Not all biopharmaceutical companies are created equal.
Every company touts itself as a cutting-edge innovator, pointing to this recent breakthrough or that new research initiative in a white-hot field as evidence. In some cases, though, there’s more smoke than fire behind those claims.
If you are a job candidate, or a small biotech looking for the ideal partner in areas such as immunology, oncology, virology or neurology, you will want to dig a little deeper. Which companies have research and development (R&D) programs that are focused on making a real difference, and give you an opportunity to do the same? Answers to a few key questions will help you tell which companies walk their R&D talk.
1. Do they prioritize research and development?
Real innovation requires a productive R&D engine at the heart of the company. It’s the best sign of a company’s long-term commitment to breakthrough innovation, and it’s the backbone of a company’s scientific culture.

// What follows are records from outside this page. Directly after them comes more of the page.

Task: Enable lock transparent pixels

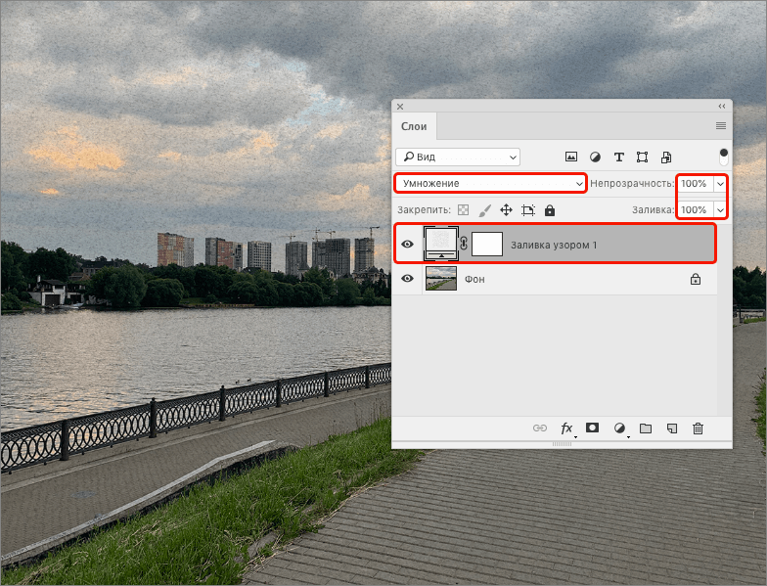Action: pos(463,210)
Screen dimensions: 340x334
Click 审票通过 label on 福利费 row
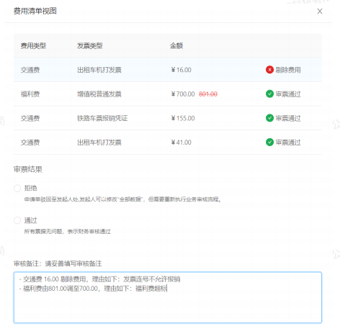pyautogui.click(x=288, y=94)
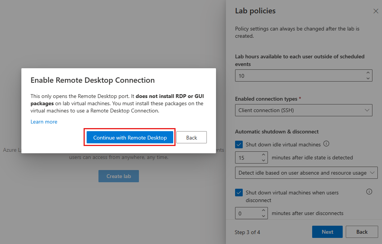Open Enabled connection types dropdown
This screenshot has width=382, height=244.
coord(303,110)
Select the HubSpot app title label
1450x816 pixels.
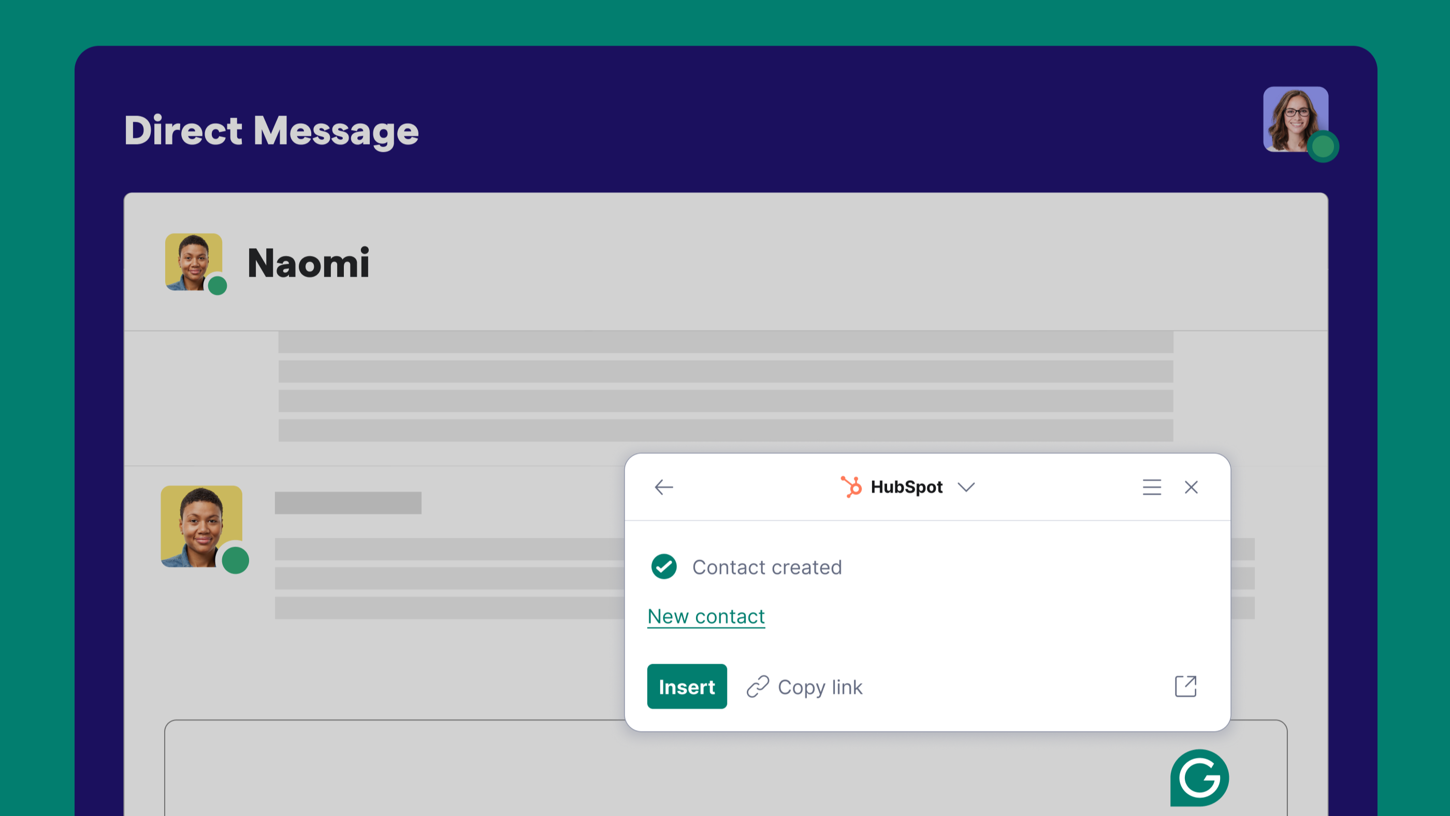tap(906, 487)
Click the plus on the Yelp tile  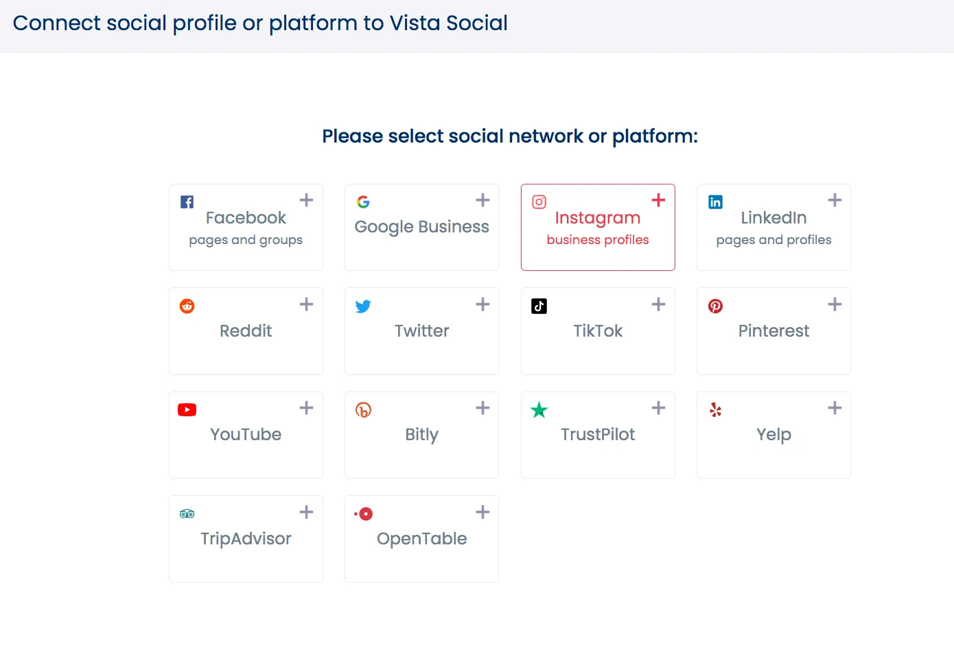835,407
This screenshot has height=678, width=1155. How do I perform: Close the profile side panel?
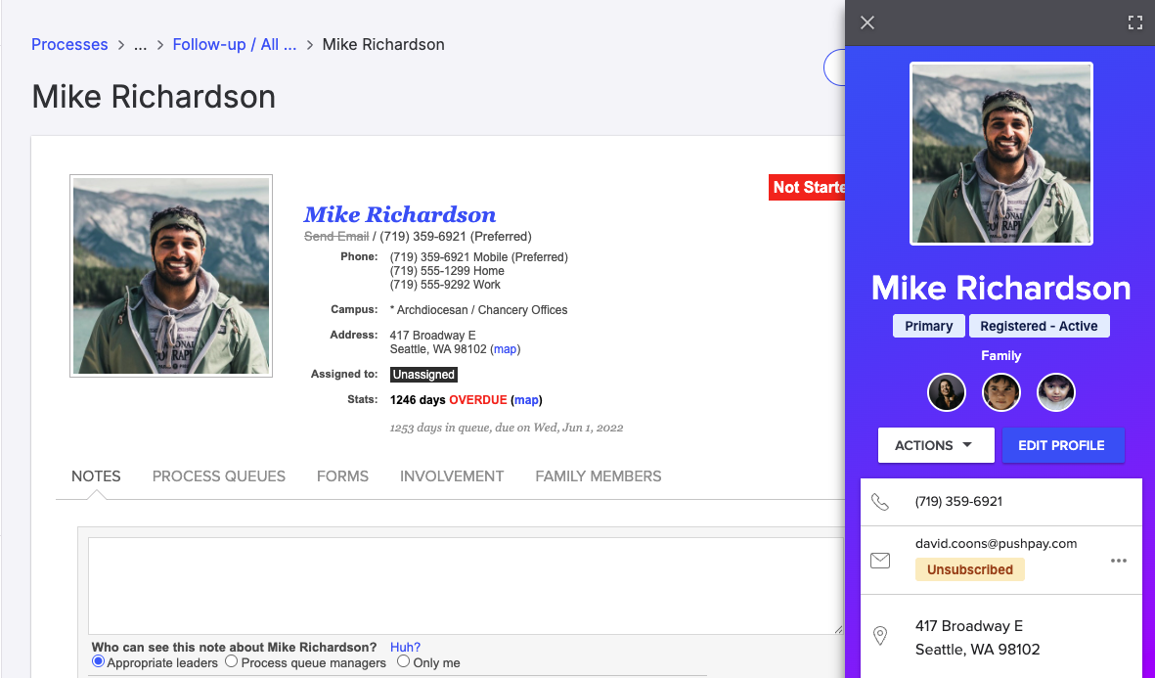[x=867, y=23]
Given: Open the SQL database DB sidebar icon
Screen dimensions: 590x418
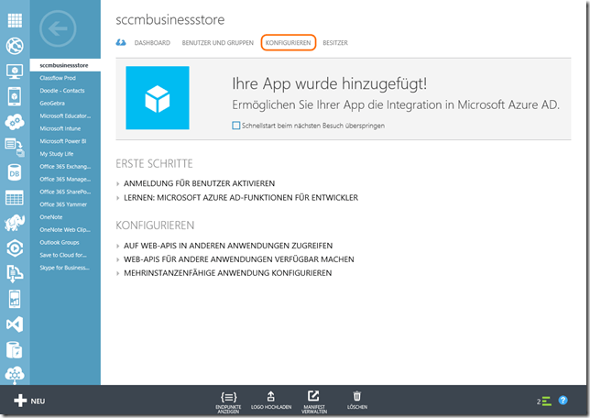Looking at the screenshot, I should (15, 172).
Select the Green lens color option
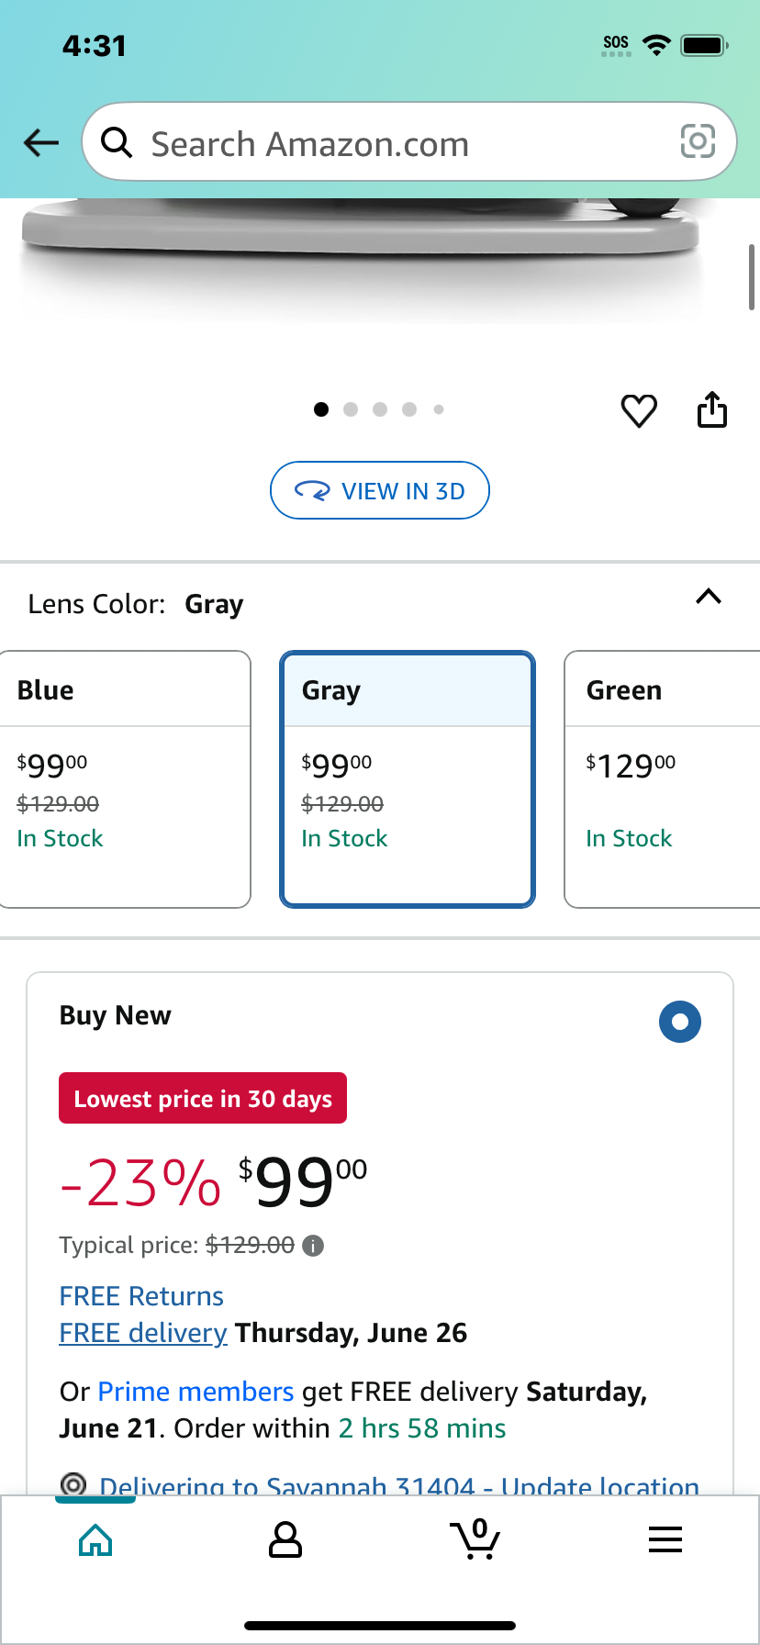This screenshot has width=760, height=1645. pyautogui.click(x=662, y=779)
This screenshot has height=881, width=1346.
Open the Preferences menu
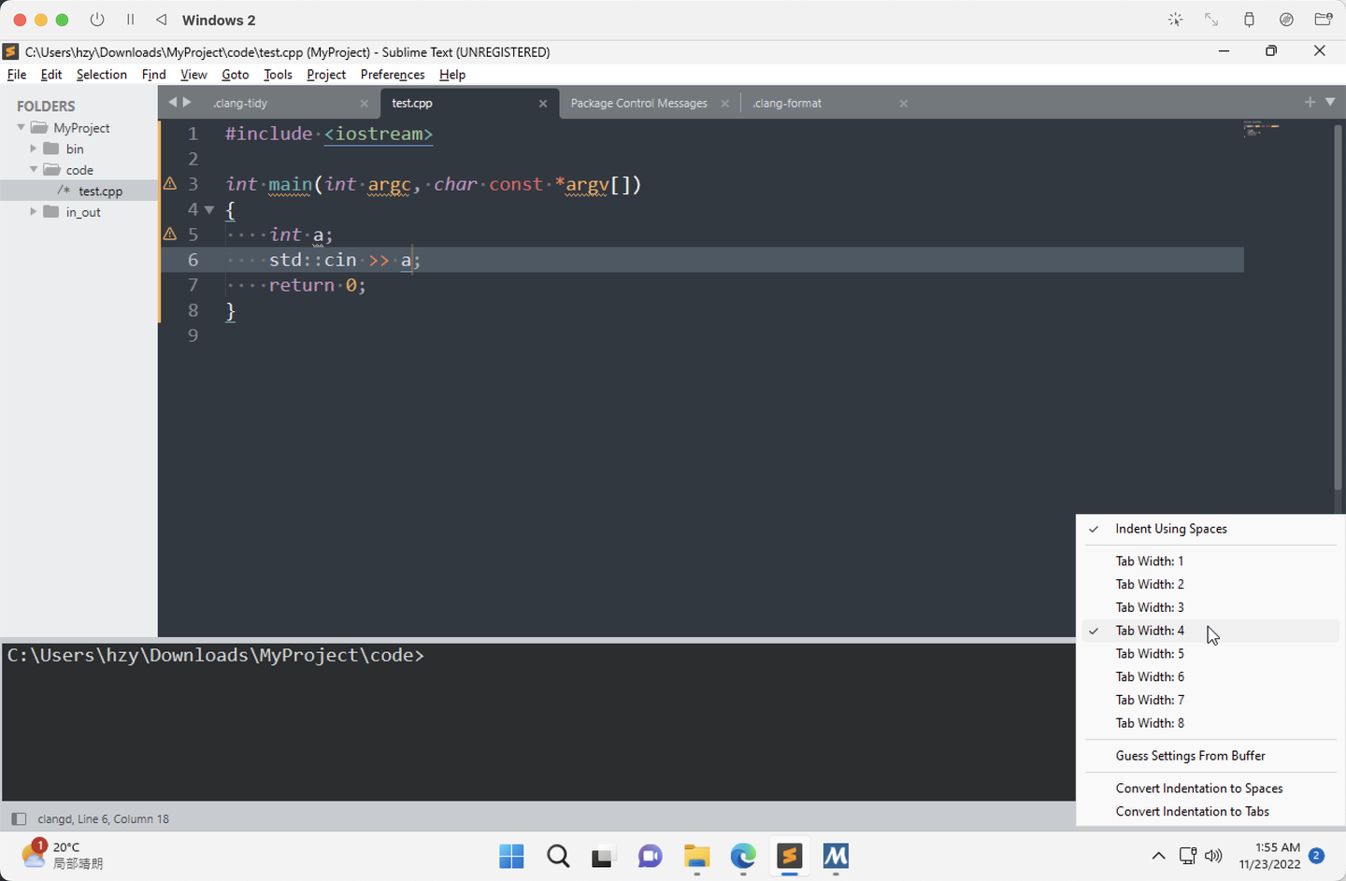pyautogui.click(x=392, y=74)
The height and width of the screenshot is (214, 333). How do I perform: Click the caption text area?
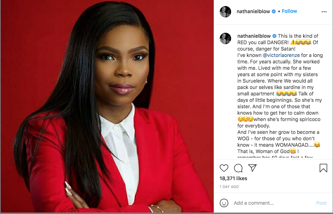point(280,95)
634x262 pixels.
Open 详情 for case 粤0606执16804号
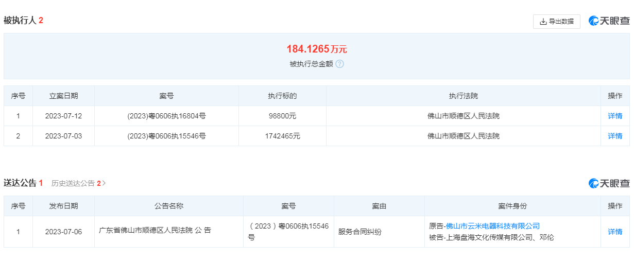point(615,116)
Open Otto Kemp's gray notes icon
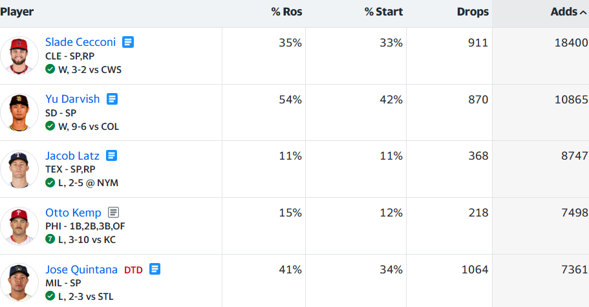This screenshot has height=307, width=589. pyautogui.click(x=113, y=213)
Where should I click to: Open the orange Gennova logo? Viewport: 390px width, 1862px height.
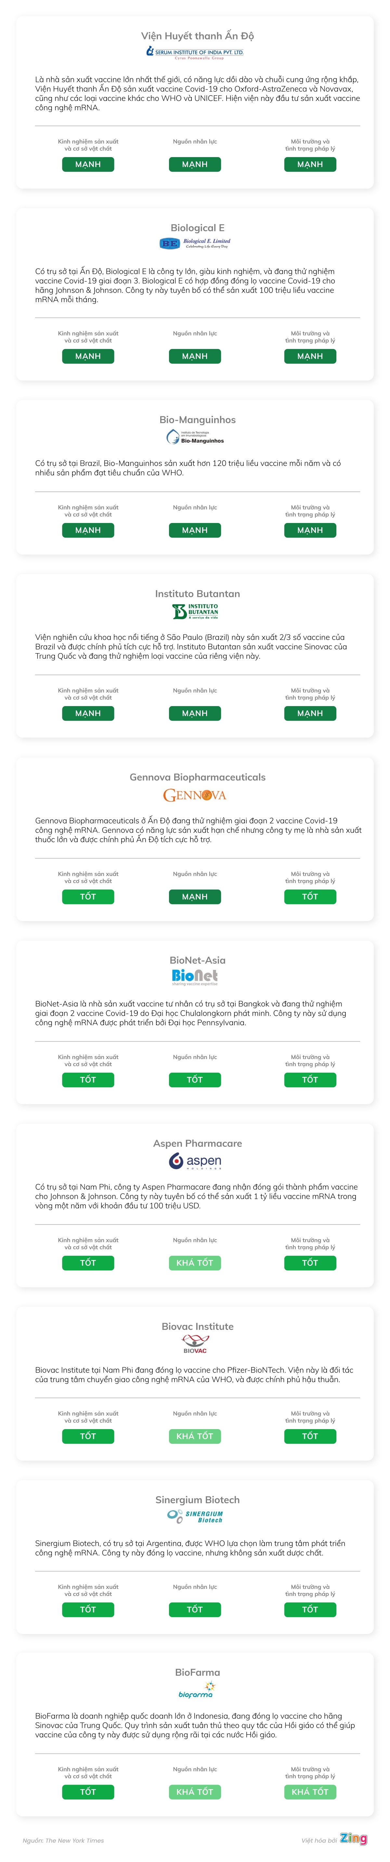[195, 795]
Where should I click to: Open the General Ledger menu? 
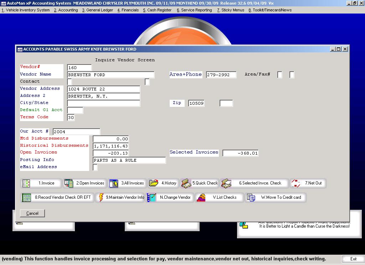coord(97,10)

That doesn’t mean every new idea comes from within; the best companies recognize the best basic science ideas regardless of their source. Partnerships with other organizations, such as AbbVie’s recently announced collaborations with Boehringer Ingelheim and with various academic research centers, are important for all biopharmaceutical leaders. Their internal R&D horsepower, though, is what enables them to take those initial ideas and consistently turn them into potential new medicines.
You can measure that success by looking at a company’s pipeline. The best have broad clinical pipelines spanning all phases of development, from early pre-clinical work to large registration studies. They’re also consistently more successful than their peers in moving potential new drugs through clinical development and on to approval. The IDEA Pharma's 2017 Productive Innovation Index ranked AbbVie No. 2 among the top 30 pharmaceutical companies most successful at developing and commercializing new medicines.
Prioritizing R&D also demands significant, consistent financial resources to support the early laboratory work, the pre-clinical tests and all those clinical trials. Since becoming an independent biopharmaceutical company in 2013, AbbVie has substantially increased its R&D spending, reaching $4.2 billion in 2016, on par with its peers.